For whatever reason, clinicians simply cannot reach a mutual understanding with some patients. “Clinical responsibility is not without limits. When the patient is so disruptive, noncompliant, or troubling, it really almost compromises safety,” Nelson says.
About 90% of primary care physicians have discharged a patient in the prior two years, for reasons such as persistent disruptive behavior or violation of controlled substance policies.1 “There is a point where there is an ethical justification that you may consider dismissing the patient, as long as you are not discriminating against a person just because of that person’s race or other uniqueness, or in violation of any state statutes, or compromising the person’s health and safety,” Nelson says.
It might be appropriate to transfer that patient to a different care provider. Ethicists can help develop clear guidance and a process for those cases. “It’s important that if there is great conflict with a patient, that clinicians not act in a knee-jerk way,” Nelson cautions.
A primary care practitioner might use ethics practice guidelines to create a consistent approach for dealing with these cases. “This is possible even though you don’t have a formal ethics committee. It doesn’t have to be a formal, fancy policy that gets approved by a board of directors,” Nelson offers.
Many hospitals operate multiple outpatient clinics, some geographically far away. Ethics committees may have addressed disruptive patients, and could share resources with outpatient clinics. “This is especially important due to the increasing number of surgeries done in an outpatient setting,” Nelson says. “Accessibility of ethics resources outside the inpatient setting is really an important issue.”
The American College of Obstetricians and Gynecologists (ACOG) detailed considerations for anticipating conflict, restoring the therapeutic relationship, and ethical guidance for when this is not possible.2 “The potential for conflict is an inherently normal part of human relationships, whether personal or professional,” notes Kavita Shah Arora, MD, MBE, MS, chair of the ACOG ethics committee and a co-author of the committee opinion.
As part of a patient-physician relationship, conflict can arise for various reasons. “While it is tempting to blame this on either the physician or the patient, it is important to remember that the conflict originates in the relationship, rather than a person in isolation,” Arora cautions.

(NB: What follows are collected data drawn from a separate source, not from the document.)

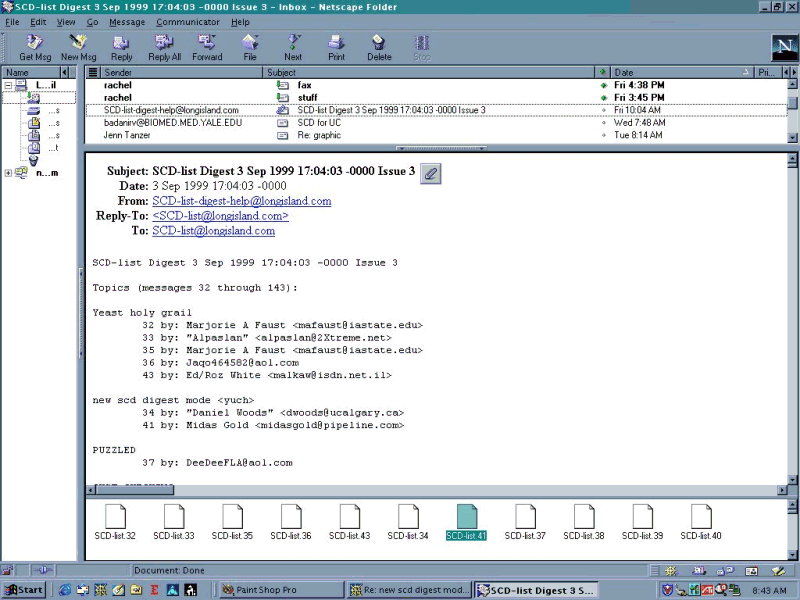Toggle read status of rachel's stuff message

click(x=603, y=98)
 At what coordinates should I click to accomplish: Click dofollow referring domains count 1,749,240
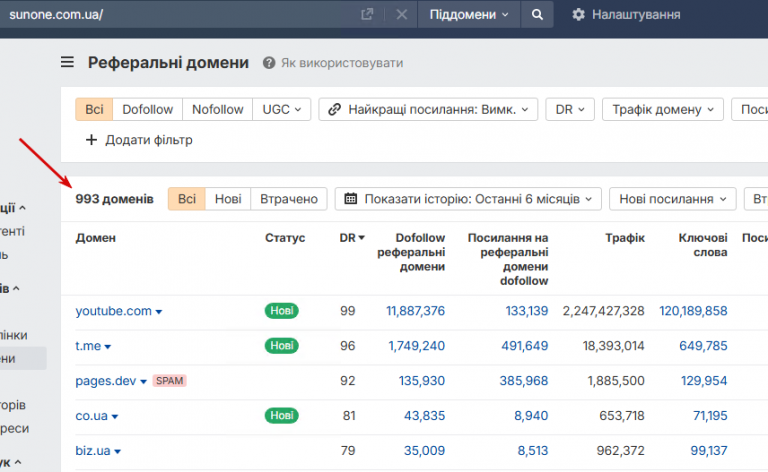pos(416,346)

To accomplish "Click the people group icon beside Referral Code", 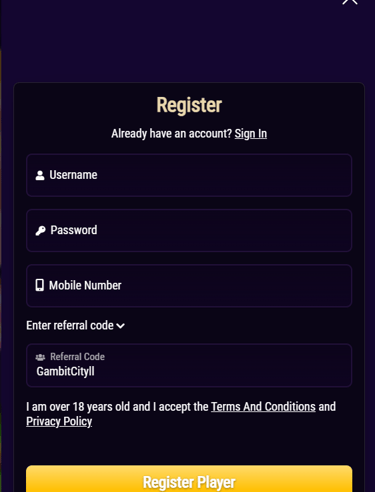I will pyautogui.click(x=40, y=357).
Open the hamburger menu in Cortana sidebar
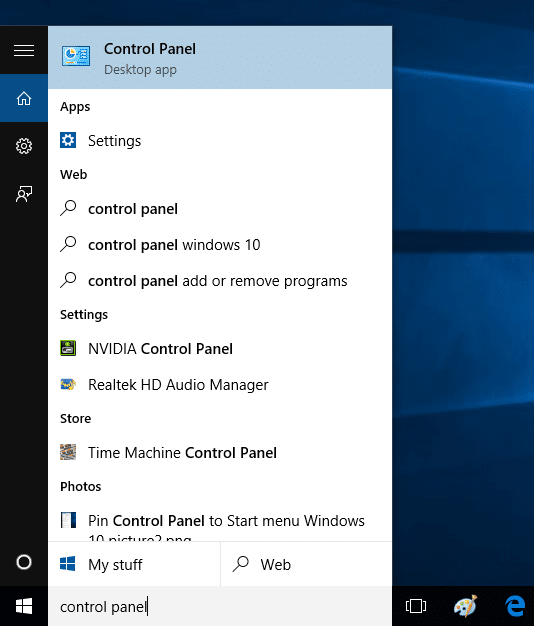This screenshot has height=626, width=534. [24, 50]
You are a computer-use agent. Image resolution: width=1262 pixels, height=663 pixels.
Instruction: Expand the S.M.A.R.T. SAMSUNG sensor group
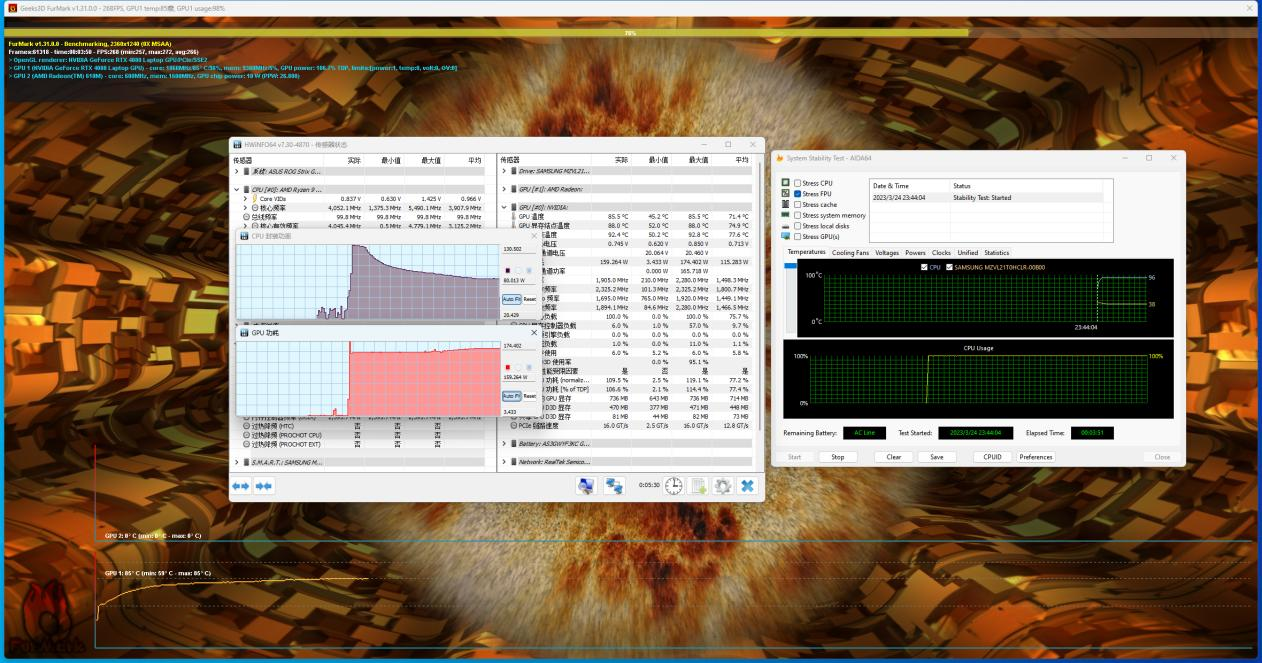237,462

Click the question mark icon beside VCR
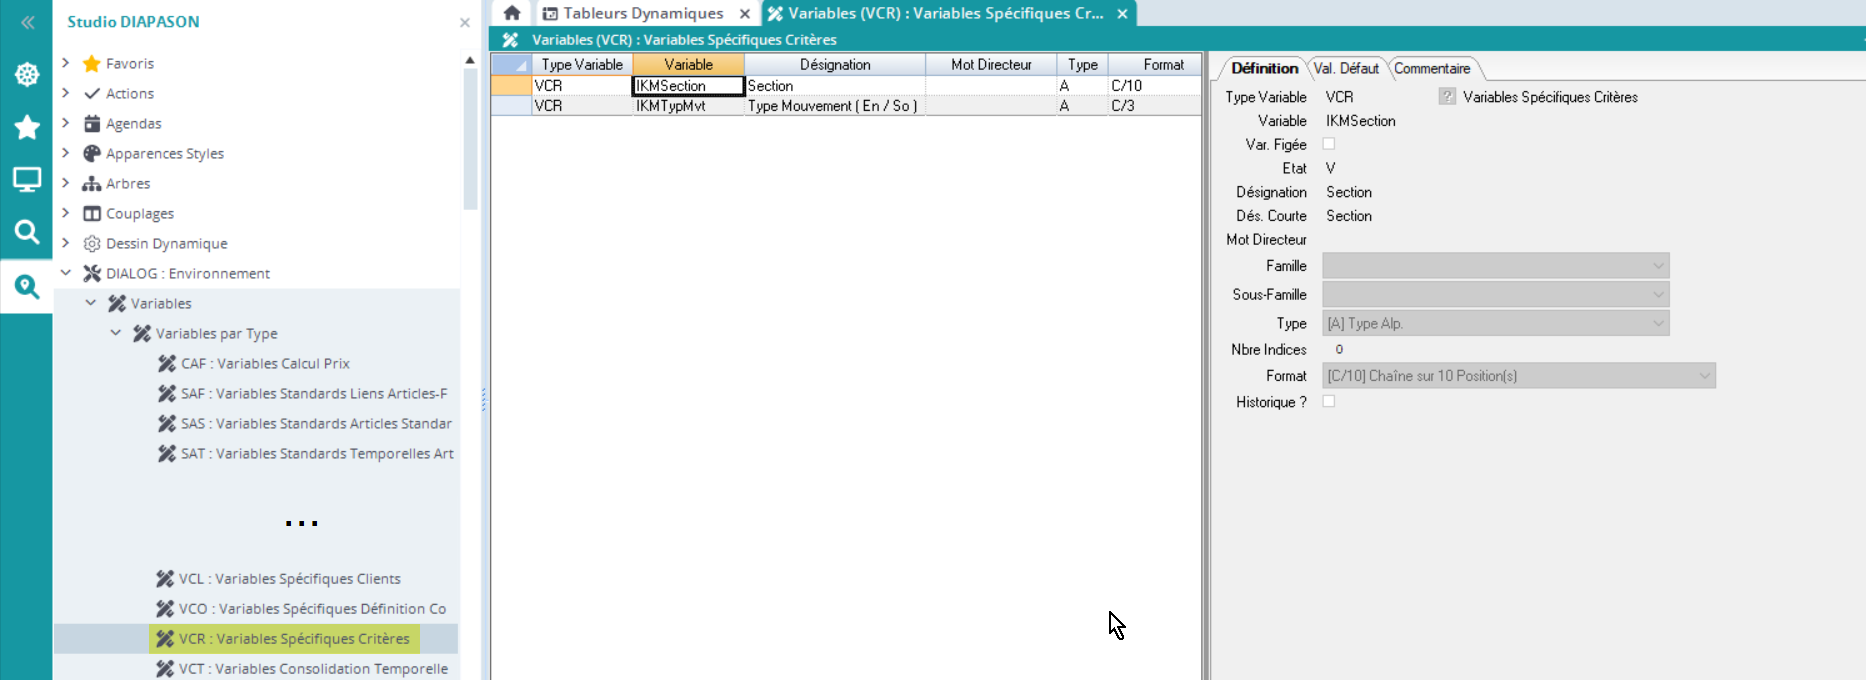tap(1447, 97)
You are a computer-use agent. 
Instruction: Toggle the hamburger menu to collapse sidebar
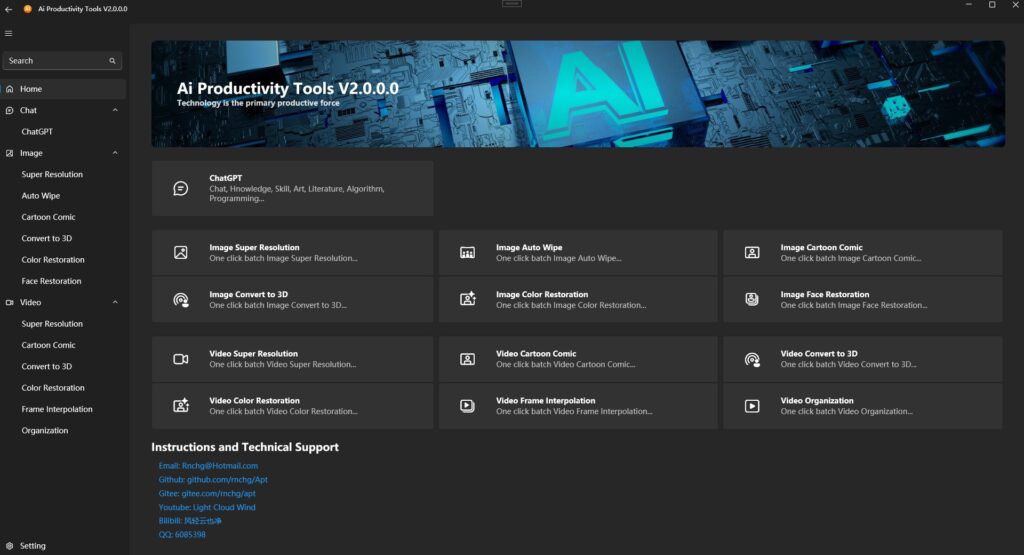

Examples of when the therapeutic relationship cannot be salvaged could include abusive behavior toward the physician or their staff. Patient-centered communication can resolve some conflicts. Formal mediation, such as clinics ethics consultation, may be helpful in extreme cases. “Realigning the therapeutic relationship can address many conflicts, though not all,” Arora says.
REFERENCES
1. O’Malley AS, Swankoski K, Peikes D, et al. Patient dismissal by primary care practices. JAMA Intern Med 2017;177:1048-1050.
2. Ethical approach for managing patient-physician conflict and ending the patient-physician relationship: ACOG Committee Statement No. 3. Obstet Gynecol 2022;140:1083-1089.
It is important to remember that if serious conflict with a patient arises, clinicians should not act in a knee-jerk way. A primary care practitioner might use ethics practice guidelines to create a consistent approach for dealing with these cases.